Attackers don’t operate against benchmarks. They operate against permissions, trust relationships, and identity. That’s where compliance assessments usually stop short.
A typical compliance report returns hundreds of findings. Many valid. Many marked medium or high. Most presented as a flat list.
What’s missing is context.
Those findings rarely explain:
- how an attacker would realistically enter
- how misconfigurations chain together
- which permissions actually matter
- what to fix first, and why
I’ve seen environments that looked largely compliant, yet a single over-permissioned identity enabled lateral movement across subscriptions and access to sensitive workloads in a few steps.
The assessment wasn’t wrong.
It just didn’t model the attack.
Cloud infrastructure pentesting is about modelling that attack and simulating it.
Instead of asking “is this configured correctly?”, the question becomes:
If this is abused, what does it unlock next?
In cloud environments, that means treating identity as the control plane, permissions as the attack surface, and trust as the enabler of movement.

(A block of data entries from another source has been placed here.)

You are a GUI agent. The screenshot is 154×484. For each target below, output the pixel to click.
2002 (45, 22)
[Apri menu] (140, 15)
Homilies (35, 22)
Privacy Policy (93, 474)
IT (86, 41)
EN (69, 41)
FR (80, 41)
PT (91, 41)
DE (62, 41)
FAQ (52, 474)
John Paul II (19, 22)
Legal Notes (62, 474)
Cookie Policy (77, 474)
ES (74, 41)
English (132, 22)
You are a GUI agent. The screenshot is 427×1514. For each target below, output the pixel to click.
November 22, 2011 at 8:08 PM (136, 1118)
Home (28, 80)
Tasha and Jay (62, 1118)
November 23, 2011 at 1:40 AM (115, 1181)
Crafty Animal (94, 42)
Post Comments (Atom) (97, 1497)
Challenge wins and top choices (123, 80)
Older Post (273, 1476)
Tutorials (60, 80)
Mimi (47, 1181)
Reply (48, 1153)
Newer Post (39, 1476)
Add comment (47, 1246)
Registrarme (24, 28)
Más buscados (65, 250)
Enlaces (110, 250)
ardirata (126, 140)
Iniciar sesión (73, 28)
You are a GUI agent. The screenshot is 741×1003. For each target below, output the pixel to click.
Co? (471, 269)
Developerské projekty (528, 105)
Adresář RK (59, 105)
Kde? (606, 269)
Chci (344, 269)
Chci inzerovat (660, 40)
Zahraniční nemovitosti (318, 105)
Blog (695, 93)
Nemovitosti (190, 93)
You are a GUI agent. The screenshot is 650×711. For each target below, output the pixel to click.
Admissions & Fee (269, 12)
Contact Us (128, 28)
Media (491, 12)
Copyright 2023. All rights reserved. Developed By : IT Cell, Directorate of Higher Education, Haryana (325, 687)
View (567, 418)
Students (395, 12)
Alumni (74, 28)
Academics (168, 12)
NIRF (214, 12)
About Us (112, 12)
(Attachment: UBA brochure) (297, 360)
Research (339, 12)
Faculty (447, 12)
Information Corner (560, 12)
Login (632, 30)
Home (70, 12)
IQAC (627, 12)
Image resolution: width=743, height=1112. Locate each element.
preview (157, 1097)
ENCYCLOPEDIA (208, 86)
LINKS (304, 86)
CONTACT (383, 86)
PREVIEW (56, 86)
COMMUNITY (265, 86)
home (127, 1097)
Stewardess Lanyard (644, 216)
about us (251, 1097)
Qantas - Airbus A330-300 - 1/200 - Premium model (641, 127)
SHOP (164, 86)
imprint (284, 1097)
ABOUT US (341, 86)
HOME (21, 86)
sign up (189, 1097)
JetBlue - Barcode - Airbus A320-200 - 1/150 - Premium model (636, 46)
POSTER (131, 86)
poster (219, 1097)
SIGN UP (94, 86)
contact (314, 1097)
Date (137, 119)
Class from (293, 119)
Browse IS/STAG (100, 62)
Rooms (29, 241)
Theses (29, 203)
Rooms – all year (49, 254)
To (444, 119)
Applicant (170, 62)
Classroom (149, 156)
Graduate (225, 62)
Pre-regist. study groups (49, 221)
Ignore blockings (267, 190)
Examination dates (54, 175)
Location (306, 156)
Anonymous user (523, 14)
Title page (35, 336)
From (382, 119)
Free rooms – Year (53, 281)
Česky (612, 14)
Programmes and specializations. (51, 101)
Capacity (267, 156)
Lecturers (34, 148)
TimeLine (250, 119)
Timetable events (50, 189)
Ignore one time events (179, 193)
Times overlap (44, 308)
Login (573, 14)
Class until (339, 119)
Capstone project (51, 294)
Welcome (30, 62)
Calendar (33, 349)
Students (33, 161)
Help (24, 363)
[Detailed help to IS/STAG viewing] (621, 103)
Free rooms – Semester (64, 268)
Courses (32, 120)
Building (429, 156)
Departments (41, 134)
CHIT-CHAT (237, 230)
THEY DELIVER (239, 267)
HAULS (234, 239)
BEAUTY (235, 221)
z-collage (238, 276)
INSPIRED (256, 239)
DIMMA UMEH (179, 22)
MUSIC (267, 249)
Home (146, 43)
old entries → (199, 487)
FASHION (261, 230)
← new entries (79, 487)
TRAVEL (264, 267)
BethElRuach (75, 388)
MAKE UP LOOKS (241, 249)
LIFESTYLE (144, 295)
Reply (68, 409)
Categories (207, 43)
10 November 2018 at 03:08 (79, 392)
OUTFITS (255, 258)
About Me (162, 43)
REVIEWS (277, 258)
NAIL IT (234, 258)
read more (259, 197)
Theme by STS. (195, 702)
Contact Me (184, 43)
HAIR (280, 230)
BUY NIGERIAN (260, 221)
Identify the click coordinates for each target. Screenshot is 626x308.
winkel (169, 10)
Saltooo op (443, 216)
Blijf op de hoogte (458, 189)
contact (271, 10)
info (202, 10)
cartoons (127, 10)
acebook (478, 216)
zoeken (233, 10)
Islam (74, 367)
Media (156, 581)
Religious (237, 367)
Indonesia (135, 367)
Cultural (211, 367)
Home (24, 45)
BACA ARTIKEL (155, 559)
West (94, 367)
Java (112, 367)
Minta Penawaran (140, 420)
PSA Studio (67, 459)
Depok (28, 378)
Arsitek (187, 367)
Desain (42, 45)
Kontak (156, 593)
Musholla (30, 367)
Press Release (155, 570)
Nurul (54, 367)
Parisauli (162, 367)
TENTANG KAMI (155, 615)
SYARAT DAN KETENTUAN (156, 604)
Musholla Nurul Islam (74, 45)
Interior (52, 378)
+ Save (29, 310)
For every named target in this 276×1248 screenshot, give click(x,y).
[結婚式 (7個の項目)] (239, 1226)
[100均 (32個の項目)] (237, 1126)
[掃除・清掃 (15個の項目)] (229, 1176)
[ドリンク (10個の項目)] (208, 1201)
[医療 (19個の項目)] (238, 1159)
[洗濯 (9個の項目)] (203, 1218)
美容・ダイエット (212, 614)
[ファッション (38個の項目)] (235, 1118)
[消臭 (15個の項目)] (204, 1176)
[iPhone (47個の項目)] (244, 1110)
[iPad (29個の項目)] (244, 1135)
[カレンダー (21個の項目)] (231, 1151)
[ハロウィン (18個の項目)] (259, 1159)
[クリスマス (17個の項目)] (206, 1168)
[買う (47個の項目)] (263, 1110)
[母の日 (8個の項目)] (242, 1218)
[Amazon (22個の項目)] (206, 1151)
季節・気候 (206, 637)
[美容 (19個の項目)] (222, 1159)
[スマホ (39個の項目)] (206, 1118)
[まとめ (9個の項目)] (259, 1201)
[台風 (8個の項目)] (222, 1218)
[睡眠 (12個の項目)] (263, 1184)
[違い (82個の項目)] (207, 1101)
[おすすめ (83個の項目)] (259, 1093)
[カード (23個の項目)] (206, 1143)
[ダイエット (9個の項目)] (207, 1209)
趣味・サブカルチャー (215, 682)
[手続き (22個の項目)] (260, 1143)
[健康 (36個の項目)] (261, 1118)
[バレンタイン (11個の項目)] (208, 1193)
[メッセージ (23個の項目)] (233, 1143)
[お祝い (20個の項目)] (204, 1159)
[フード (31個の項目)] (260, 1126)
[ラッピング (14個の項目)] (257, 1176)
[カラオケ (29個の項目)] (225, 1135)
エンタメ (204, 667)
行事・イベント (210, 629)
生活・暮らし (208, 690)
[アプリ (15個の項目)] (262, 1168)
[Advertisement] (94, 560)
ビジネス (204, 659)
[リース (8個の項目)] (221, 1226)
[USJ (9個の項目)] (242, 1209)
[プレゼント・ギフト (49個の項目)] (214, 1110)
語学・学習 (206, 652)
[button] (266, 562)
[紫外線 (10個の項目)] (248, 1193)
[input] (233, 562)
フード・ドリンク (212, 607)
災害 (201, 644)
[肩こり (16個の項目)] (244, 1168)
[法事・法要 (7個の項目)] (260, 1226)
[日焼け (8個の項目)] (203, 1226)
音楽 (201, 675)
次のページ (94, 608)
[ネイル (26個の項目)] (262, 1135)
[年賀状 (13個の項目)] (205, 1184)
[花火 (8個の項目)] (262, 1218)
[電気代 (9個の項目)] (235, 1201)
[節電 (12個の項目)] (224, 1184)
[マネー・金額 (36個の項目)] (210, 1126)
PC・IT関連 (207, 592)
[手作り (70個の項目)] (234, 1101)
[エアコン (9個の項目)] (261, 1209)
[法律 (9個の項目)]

For cloud architects and MSPs, this difference is practical, not academic. You’re asked to assess environments you didn’t design and explain risk to people who want clarity, not another spreadsheet of findings.
That’s also where tooling gets misunderstood.
ARGOS is not a compliance replacement, and it’s not a vulnerability scanner. It supports cloud infrastructure pentesting by making attack paths visible and showing which fixes actually break them.
Compliance tells you whether the doors are locked.
Pentesting shows you which window is open, and where it leads.